Supplied data START

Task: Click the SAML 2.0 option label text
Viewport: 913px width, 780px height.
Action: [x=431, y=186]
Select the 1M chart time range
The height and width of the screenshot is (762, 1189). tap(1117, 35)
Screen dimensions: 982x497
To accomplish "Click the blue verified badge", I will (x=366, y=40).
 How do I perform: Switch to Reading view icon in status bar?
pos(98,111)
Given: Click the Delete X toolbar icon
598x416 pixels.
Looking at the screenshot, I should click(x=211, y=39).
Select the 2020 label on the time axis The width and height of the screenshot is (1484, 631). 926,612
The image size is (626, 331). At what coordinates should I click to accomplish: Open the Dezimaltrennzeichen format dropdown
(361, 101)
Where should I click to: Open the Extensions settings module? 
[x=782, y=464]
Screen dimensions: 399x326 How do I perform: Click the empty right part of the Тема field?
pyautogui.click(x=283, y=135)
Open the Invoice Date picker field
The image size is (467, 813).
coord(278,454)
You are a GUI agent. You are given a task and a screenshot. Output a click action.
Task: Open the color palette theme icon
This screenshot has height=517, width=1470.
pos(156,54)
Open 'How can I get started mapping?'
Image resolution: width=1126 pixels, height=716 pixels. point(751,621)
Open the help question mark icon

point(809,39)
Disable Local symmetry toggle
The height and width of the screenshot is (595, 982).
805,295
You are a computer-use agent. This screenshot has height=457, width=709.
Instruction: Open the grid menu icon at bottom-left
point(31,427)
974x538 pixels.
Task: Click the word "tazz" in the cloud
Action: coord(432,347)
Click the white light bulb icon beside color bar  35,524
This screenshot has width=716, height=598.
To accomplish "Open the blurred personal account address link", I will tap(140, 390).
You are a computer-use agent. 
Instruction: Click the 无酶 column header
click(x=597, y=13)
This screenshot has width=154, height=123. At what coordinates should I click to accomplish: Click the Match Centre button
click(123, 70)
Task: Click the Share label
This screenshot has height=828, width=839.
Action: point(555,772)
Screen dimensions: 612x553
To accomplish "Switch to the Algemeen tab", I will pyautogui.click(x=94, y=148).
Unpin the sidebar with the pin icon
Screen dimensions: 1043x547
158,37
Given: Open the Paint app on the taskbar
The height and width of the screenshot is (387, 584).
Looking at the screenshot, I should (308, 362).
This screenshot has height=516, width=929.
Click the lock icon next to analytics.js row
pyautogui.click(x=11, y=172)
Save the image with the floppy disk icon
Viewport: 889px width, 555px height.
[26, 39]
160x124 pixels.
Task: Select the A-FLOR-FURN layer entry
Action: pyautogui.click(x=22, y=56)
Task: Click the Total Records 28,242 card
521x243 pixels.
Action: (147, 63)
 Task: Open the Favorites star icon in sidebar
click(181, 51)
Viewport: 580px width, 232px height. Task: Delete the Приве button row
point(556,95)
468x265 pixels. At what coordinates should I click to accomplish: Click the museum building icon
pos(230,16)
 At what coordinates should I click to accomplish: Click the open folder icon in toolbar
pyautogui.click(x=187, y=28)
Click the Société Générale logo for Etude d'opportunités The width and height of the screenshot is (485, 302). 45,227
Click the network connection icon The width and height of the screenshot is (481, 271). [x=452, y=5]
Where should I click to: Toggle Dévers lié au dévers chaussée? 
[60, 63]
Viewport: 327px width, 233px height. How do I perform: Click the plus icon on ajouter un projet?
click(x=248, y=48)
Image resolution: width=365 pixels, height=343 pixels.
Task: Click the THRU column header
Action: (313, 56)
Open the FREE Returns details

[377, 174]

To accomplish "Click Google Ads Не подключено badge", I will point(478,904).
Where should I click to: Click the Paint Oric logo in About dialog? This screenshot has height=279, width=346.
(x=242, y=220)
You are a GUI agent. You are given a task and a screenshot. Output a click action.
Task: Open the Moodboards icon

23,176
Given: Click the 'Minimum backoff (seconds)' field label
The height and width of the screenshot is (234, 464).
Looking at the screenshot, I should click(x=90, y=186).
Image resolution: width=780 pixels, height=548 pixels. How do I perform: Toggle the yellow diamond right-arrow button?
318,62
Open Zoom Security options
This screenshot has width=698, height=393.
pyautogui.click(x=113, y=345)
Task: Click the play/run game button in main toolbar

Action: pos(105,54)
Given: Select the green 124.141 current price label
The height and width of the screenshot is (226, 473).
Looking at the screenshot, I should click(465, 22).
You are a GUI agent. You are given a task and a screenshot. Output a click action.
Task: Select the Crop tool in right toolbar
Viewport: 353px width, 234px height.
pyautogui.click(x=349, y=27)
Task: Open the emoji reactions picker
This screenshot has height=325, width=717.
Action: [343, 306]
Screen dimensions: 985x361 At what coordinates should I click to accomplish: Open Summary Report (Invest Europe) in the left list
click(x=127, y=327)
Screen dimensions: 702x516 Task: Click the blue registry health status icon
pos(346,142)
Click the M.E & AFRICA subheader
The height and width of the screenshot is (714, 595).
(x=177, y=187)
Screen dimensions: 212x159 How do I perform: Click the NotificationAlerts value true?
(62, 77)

Supplied data END

Task objective: Reproduce all the records shown above, unchanged.

Written reply:
Task: Click the SAML 2.0 option label text
Viewport: 913px width, 780px height.
Action: [x=431, y=186]
Select the 1M chart time range
The height and width of the screenshot is (762, 1189). tap(1117, 35)
Screen dimensions: 982x497
To accomplish "Click the blue verified badge", I will (x=366, y=40).
 How do I perform: Switch to Reading view icon in status bar?
pos(98,111)
Given: Click the Delete X toolbar icon
598x416 pixels.
Looking at the screenshot, I should click(x=211, y=39).
Select the 2020 label on the time axis The width and height of the screenshot is (1484, 631). 926,612
The image size is (626, 331). At what coordinates should I click to accomplish: Open the Dezimaltrennzeichen format dropdown
(361, 101)
Where should I click to: Open the Extensions settings module? 
[x=782, y=464]
Screen dimensions: 399x326 How do I perform: Click the empty right part of the Тема field?
pyautogui.click(x=283, y=135)
Open the Invoice Date picker field
The image size is (467, 813).
coord(278,454)
You are a GUI agent. You are given a task and a screenshot. Output a click action.
Task: Open the color palette theme icon
This screenshot has height=517, width=1470.
pos(156,54)
Open 'How can I get started mapping?'
Image resolution: width=1126 pixels, height=716 pixels. point(751,621)
Open the help question mark icon

point(809,39)
Disable Local symmetry toggle
The height and width of the screenshot is (595, 982).
805,295
You are a computer-use agent. This screenshot has height=457, width=709.
Instruction: Open the grid menu icon at bottom-left
point(31,427)
974x538 pixels.
Task: Click the word "tazz" in the cloud
Action: coord(432,347)
Click the white light bulb icon beside color bar  35,524
This screenshot has width=716, height=598.
To accomplish "Open the blurred personal account address link", I will tap(140, 390).
You are a computer-use agent. 
Instruction: Click the 无酶 column header
click(x=597, y=13)
This screenshot has width=154, height=123. At what coordinates should I click to accomplish: Click the Match Centre button
click(123, 70)
Task: Click the Share label
This screenshot has height=828, width=839.
Action: point(555,772)
Screen dimensions: 612x553
To accomplish "Switch to the Algemeen tab", I will pyautogui.click(x=94, y=148).
Unpin the sidebar with the pin icon
Screen dimensions: 1043x547
158,37
Given: Open the Paint app on the taskbar
The height and width of the screenshot is (387, 584).
Looking at the screenshot, I should (308, 362).
This screenshot has height=516, width=929.
Click the lock icon next to analytics.js row
pyautogui.click(x=11, y=172)
Save the image with the floppy disk icon
Viewport: 889px width, 555px height.
[26, 39]
160x124 pixels.
Task: Select the A-FLOR-FURN layer entry
Action: pyautogui.click(x=22, y=56)
Task: Click the Total Records 28,242 card
521x243 pixels.
Action: (147, 63)
 Task: Open the Favorites star icon in sidebar
click(181, 51)
Viewport: 580px width, 232px height. Task: Delete the Приве button row
point(556,95)
468x265 pixels. At what coordinates should I click to accomplish: Click the museum building icon
pos(230,16)
 At what coordinates should I click to accomplish: Click the open folder icon in toolbar
pyautogui.click(x=187, y=28)
Click the Société Générale logo for Etude d'opportunités The width and height of the screenshot is (485, 302). 45,227
Click the network connection icon The width and height of the screenshot is (481, 271). [x=452, y=5]
Where should I click to: Toggle Dévers lié au dévers chaussée? 
[60, 63]
Viewport: 327px width, 233px height. How do I perform: Click the plus icon on ajouter un projet?
click(x=248, y=48)
Image resolution: width=365 pixels, height=343 pixels.
Task: Click the THRU column header
Action: (313, 56)
Open the FREE Returns details

[377, 174]

To accomplish "Click Google Ads Не подключено badge", I will point(478,904).
Where should I click to: Click the Paint Oric logo in About dialog? This screenshot has height=279, width=346.
(x=242, y=220)
You are a GUI agent. You are given a task and a screenshot. Output a click action.
Task: Open the Moodboards icon

23,176
Given: Click the 'Minimum backoff (seconds)' field label
The height and width of the screenshot is (234, 464).
Looking at the screenshot, I should click(x=90, y=186).
Image resolution: width=780 pixels, height=548 pixels. How do I perform: Toggle the yellow diamond right-arrow button?
318,62
Open Zoom Security options
This screenshot has width=698, height=393.
pyautogui.click(x=113, y=345)
Task: Click the play/run game button in main toolbar

Action: pos(105,54)
Given: Select the green 124.141 current price label
The height and width of the screenshot is (226, 473).
Looking at the screenshot, I should click(465, 22).
You are a GUI agent. You are given a task and a screenshot. Output a click action.
Task: Select the Crop tool in right toolbar
Viewport: 353px width, 234px height.
pyautogui.click(x=349, y=27)
Task: Open the emoji reactions picker
This screenshot has height=325, width=717.
Action: [343, 306]
Screen dimensions: 985x361 At what coordinates should I click to accomplish: Open Summary Report (Invest Europe) in the left list
click(x=127, y=327)
Screen dimensions: 702x516 Task: Click the blue registry health status icon
pos(346,142)
Click the M.E & AFRICA subheader
The height and width of the screenshot is (714, 595).
(x=177, y=187)
Screen dimensions: 212x159 How do I perform: Click the NotificationAlerts value true?
(62, 77)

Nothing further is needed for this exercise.